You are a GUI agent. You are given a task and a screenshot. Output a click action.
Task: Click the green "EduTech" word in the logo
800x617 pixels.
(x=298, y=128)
...
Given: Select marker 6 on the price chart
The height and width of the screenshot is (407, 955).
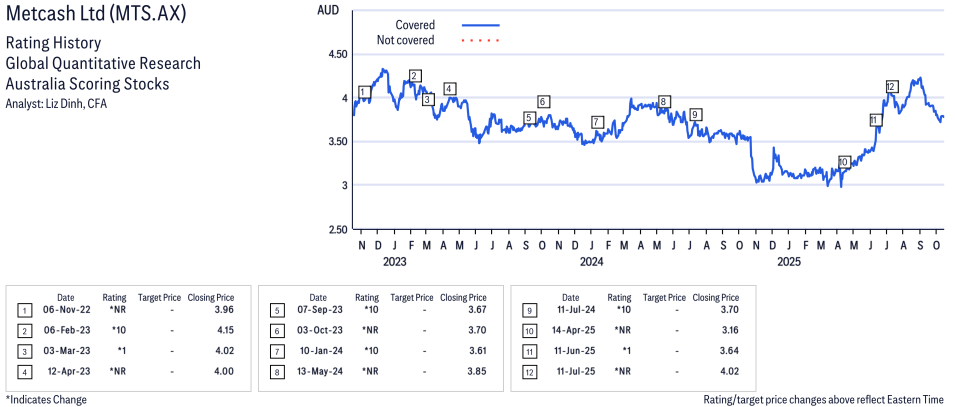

#### To do:
Can you copy out word for word the part that opens with the line containing "You are a GUI" and closes with the line containing "(x=298, y=128)"?

#### Task solution:
You are a GUI agent. You are given a task and a screenshot. Output a click action.
Task: Click the green "EduTech" word in the logo
800x617 pixels.
(x=298, y=128)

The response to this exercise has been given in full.